------ Supplied information ------

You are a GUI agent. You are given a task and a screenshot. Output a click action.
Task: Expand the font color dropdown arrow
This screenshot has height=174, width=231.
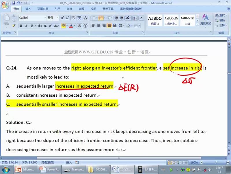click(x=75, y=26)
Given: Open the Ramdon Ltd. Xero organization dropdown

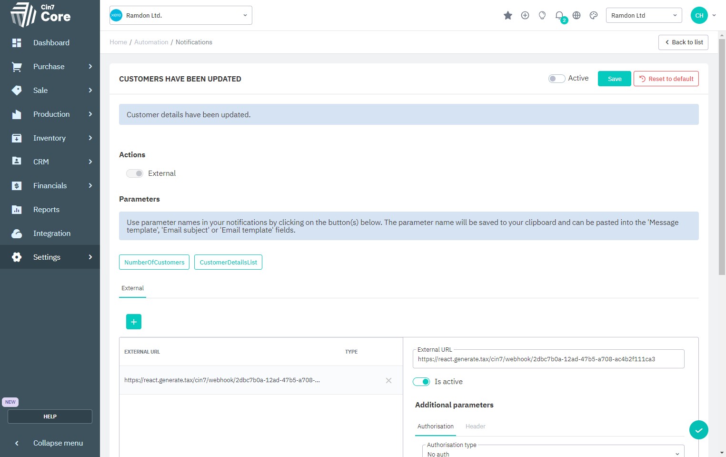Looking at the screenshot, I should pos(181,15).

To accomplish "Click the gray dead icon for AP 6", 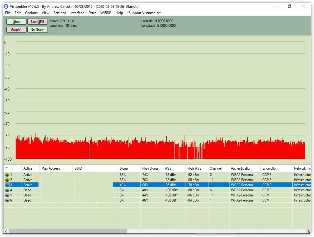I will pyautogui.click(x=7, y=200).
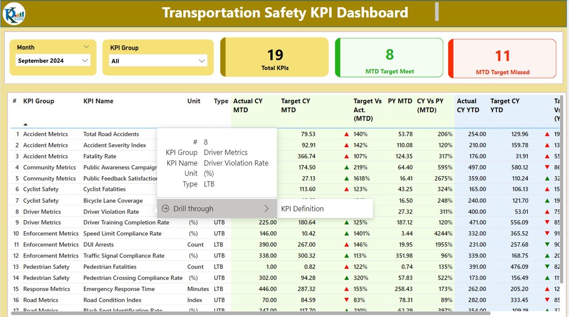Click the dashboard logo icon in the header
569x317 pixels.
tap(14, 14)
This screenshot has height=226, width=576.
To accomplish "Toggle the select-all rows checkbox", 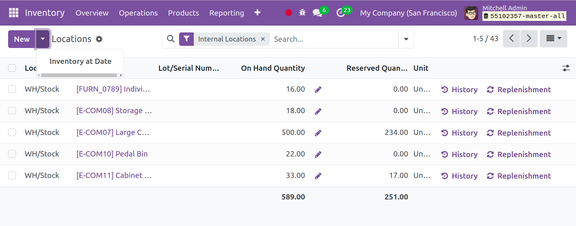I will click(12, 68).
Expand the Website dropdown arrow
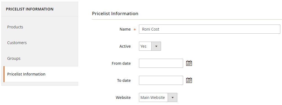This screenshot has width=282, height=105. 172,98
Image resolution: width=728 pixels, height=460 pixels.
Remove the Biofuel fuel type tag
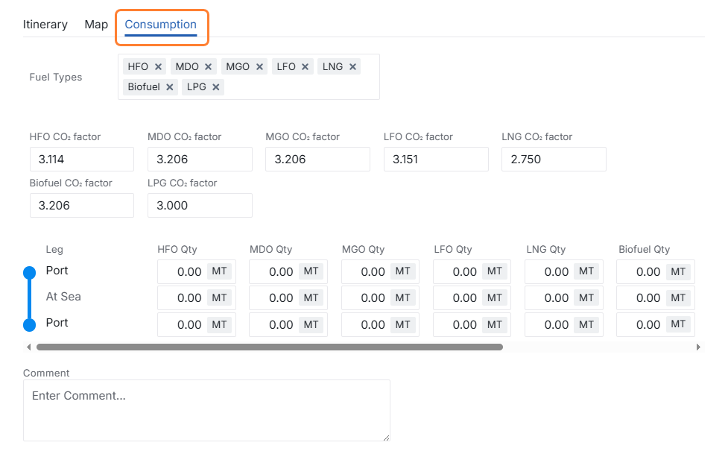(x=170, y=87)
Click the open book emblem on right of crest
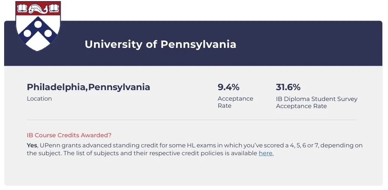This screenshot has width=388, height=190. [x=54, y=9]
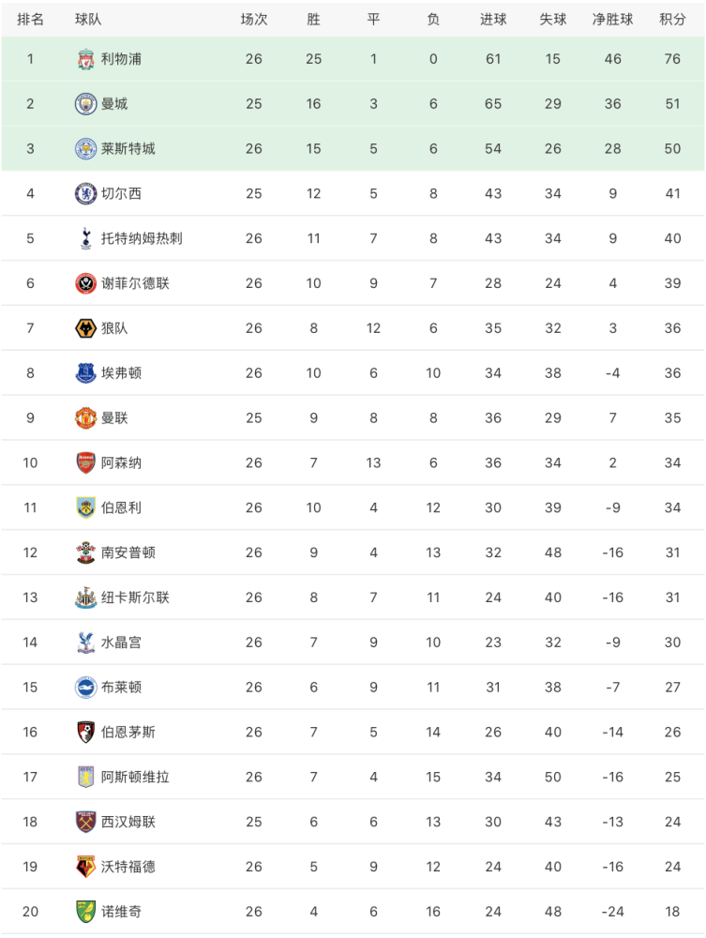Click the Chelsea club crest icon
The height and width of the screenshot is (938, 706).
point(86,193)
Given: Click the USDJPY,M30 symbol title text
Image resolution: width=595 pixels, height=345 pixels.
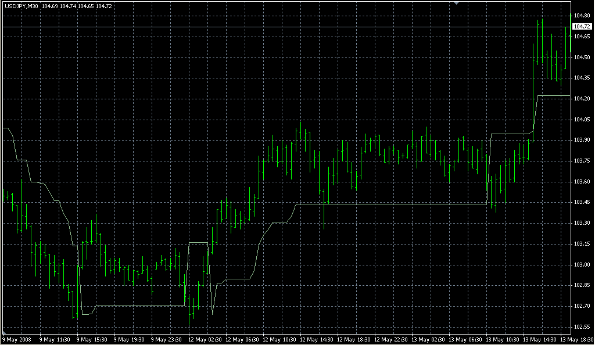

------

* [Exercise prompt] Look through the entries above, find each line containing "Image", and copy it.

* [Exercise output]
Image resolution: width=728 pixels, height=460 pixels.
Image resolution: width=595 pixels, height=345 pixels.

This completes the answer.